In a motion filed Monday, Zurich said that under New York law, which governs the case, "physical loss or damage" is limited to physical damage to property, and while COVID-19 may damage the lungs, it doesn't affect building structures.
The insurer pointed to several recent cases in which California and Michigan judges have thrown out similar cases, ruling that business interruptions and civil authority shutdowns to stem the virus do not trigger coverage.
"Across the country, courts have been reaching the same result nearly uniformly and dismissing claims, like that of America's Kids, that attempt to stretch property insurance policies to cover economic losses unhinged from any property loss or damage," the insurer argued.
As the virus does not change structures and can be wiped away or disinfected, it cannot cause the kind of physical loss contemplated by the policy, Zurich argued, saying the civil authority clause similarly requires that shutdown orders be in response to physical loss, nixing coverage under that clause, as well.
America's Kids filed suit in June, alleging in the proposed class action that, like numerous other businesses in the last several months, it was wrongfully denied coverage for its losses incurred as a result of shutting its doors to stem the spread of COVID-19, which as of Tuesday has killed more than 200,000 people in the U.S.
In Monday's motion, Zurich also argued the microorganism and virus exclusion in America's Kids' policy bars coverage for any losses resulting from a virus or microorganism, and for that reason alone the policy offers no coverage. While America's Kids pointed to another clause that it argued allows coverage for microorganisms, Zurich argued that clause only applies when the microorganisms resulted from another covered cause.
The insurer also took aim at America's Kids' bad faith claims, saying Zurich's denial of coverage wasn't deceptive or malicious, but a reasonable and correct interpretation of the policy.
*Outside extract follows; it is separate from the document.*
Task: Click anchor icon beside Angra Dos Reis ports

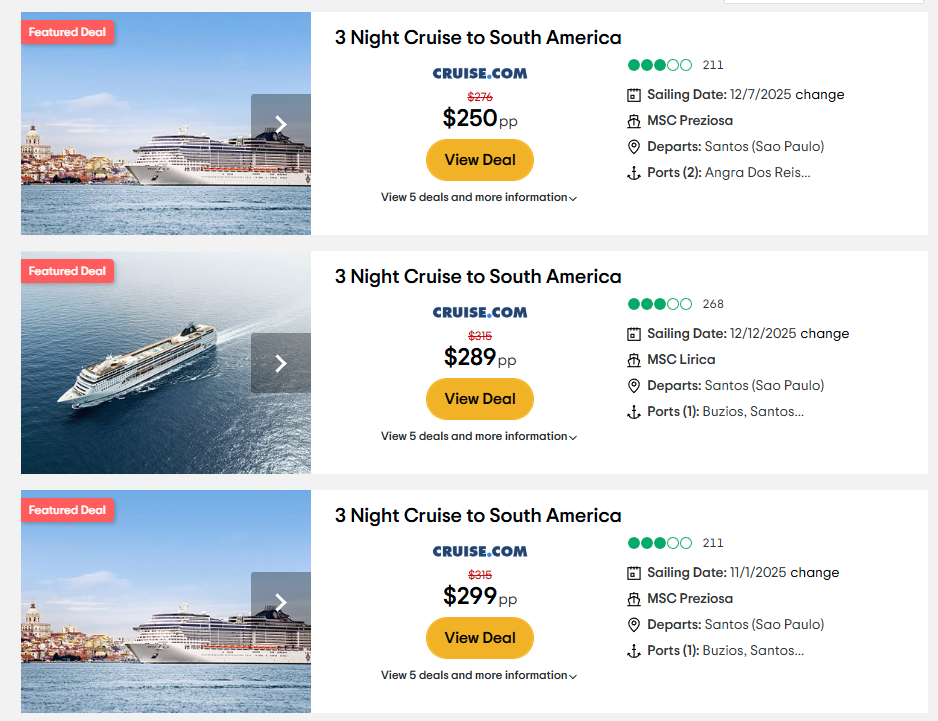Action: coord(633,173)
In addition, Zurich argued, the claim is merely a duplication of the breach of contract claim and fails to allege any consequential damages outside the disputed insurance claim.
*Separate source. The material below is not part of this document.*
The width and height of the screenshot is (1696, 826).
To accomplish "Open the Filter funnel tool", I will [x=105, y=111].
The retailer's deceptive practices claims also fail, Zurich argued, as New York's law does not have a private right of action, and is intended to deal with consumer-oriented practices, not insurance policies which are considered contract disputes.
The insurer further argued that its practice of denying coverage for COVID-19 business losses isn't deceptive, because the policies do not afford coverage in the first place.
Zurich told the court that no amount of additional pleading could save America's Kids' claims, and so the complaint should be dismissed with prejudice.
Representatives for America's Kids and Zurich American could not immediately be reached for comment Tuesday.
America's Kids is represented by Jay Edelson, Benjamin H. Richman, Theo Benjamin and Lily Hough of Edelson PC.
Zurich is represented by Debra Bogo-Ernst, Samantha Booth, Bronwyn F. Pollock, Douglas A. Smith and Archis A. Parasharami of Mayer Brown LLP.
The case is America's Kids LLC v. Zurich American Insurance Co., case number 1:20-cv-03520, in the U.S. District Court for the Northern District of Illinois.